But the report also left many questions unanswered, and House Republicans are likely to press Durham for more answers during the hearing on Wednesday.

Who from Crossfire Hurricane remains at the Justice Department?

Many of the top Justice Department and FBI officials involved in opening Crossfire Hurricane, the internal name of the Russia investigation, have been fired or have resigned since 2016.

Former FBI Director James Comey, former Deputy Director of the FBI Andrew McCabe, former FBI agent Peter Strzok, former FBI attorney Kevin Clinesmith, and others all parted with the Justice Department in disgrace since 2016.

But some appear to remain at DOJ, raising questions about whether everyone responsible for the misconduct has been held accountable.

For example, Dina Corsi, then the deputy assistant director for counterintelligence at the FBI, was found by Durham to have instructed FBI analysts in spring 2017 not to put in writing any of their findings about how little evidence they’d found to support the allegations of Russian collusion.

FBI analysts interviewed by Durham’s team said they were “shocked” at what they perceived as an attempt to avoid the creation of a paper trail that could expose just how weak the case, months after being opened, was.

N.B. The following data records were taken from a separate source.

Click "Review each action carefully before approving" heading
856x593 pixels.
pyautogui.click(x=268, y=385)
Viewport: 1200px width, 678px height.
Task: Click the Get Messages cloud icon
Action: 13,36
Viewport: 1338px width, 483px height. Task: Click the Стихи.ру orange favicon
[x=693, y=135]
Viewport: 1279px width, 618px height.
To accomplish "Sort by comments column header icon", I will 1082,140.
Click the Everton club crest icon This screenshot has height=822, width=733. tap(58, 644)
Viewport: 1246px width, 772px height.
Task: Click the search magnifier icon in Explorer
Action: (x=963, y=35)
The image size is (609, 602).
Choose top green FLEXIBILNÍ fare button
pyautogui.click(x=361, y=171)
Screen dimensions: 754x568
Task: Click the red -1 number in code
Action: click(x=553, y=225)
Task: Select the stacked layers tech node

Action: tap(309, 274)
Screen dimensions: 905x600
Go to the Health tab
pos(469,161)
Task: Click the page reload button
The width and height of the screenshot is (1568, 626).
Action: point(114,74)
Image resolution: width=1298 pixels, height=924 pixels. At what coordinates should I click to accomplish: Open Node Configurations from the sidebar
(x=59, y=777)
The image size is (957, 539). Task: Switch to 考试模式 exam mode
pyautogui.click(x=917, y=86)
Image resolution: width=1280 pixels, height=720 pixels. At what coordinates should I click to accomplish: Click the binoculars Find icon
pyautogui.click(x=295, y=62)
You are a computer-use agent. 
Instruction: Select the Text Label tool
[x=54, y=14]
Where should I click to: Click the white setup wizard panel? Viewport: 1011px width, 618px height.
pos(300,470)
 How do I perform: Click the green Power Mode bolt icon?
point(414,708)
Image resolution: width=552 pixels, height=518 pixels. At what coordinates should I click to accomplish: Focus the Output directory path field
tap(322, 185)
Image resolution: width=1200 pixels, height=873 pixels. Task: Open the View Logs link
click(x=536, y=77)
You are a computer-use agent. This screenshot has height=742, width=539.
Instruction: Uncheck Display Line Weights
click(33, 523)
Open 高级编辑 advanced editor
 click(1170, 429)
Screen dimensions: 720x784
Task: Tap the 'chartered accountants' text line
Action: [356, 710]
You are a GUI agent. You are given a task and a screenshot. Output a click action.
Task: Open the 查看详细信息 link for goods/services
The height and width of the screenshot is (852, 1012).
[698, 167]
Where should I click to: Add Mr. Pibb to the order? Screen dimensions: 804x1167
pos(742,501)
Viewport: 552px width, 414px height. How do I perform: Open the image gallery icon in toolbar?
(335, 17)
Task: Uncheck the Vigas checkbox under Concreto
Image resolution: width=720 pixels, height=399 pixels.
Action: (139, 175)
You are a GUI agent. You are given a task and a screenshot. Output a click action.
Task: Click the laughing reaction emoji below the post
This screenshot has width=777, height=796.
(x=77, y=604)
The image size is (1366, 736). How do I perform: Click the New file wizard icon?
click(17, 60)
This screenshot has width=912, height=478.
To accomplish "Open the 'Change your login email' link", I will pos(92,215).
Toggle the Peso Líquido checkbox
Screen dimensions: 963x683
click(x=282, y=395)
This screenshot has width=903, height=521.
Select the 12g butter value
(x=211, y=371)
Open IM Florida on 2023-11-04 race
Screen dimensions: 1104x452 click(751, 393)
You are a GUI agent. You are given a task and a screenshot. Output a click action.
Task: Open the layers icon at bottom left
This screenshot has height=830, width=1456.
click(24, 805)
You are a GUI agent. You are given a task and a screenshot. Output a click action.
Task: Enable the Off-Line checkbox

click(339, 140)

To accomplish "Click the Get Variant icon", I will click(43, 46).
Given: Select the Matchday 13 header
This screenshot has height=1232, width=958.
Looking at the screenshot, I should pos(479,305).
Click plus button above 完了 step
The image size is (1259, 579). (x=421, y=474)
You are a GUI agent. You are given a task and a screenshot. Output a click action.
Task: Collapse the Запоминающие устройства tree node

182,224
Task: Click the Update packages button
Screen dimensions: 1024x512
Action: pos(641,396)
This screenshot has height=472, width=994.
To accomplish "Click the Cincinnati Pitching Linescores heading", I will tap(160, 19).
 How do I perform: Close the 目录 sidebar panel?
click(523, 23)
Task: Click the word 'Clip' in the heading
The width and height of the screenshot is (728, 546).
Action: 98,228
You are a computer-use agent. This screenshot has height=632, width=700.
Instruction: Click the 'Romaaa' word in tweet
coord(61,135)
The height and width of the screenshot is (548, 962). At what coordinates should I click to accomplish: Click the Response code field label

Corsi still appeared to be employed by the FBI at the time of the Durham report’s release.

With both the previous Russia investigation and the current Mar-a-Lago classified documents investigation involving FBI and DOJ counterintelligence officials, lawmakers will likely ask whether any people who worked on the deeply flawed Russia investigation are also working on the case against Trump in the classified document matter.

Why did Durham fail to get cooperation from key witnesses?

Durham said he conducted more than 480 witness interviews during the course of his investigation — far more than the DOJ inspector general conducted ahead of the 2019 report that first raised serious concerns with the opening of Crossfire Hurricane.

However, some of the key players involved in the investigation refused to speak with Durham’s team.

Comey, director of the FBI at the time the Russia investigation began, declined to cooperate with the Durham investigation.

Glenn Simpson, who founded the opposition research firm Fusion GPS, also refused to speak with investigators. Simpson’s firm pushed unverified claims about Trump’s ties to Russia to the media and, through a lawyer, to the Justice Department after the Clinton campaign paid Fusion GPS for the research, sparking the Russia investigation.

McCabe, then the deputy director of the FBI, did not cooperate with investigators. And Strzok, the former FBI agent found to have harbored a fierce anti-Trump bias, agreed to provide only limited information on a narrow aspect of the Russia investigation and otherwise refused an interview.

Durham had subpoena power as a special counsel and could have compelled those witnesses to cooperate; in fact, Durham said his team served more than 190 subpoenas and executed seven search warrants during his investigation.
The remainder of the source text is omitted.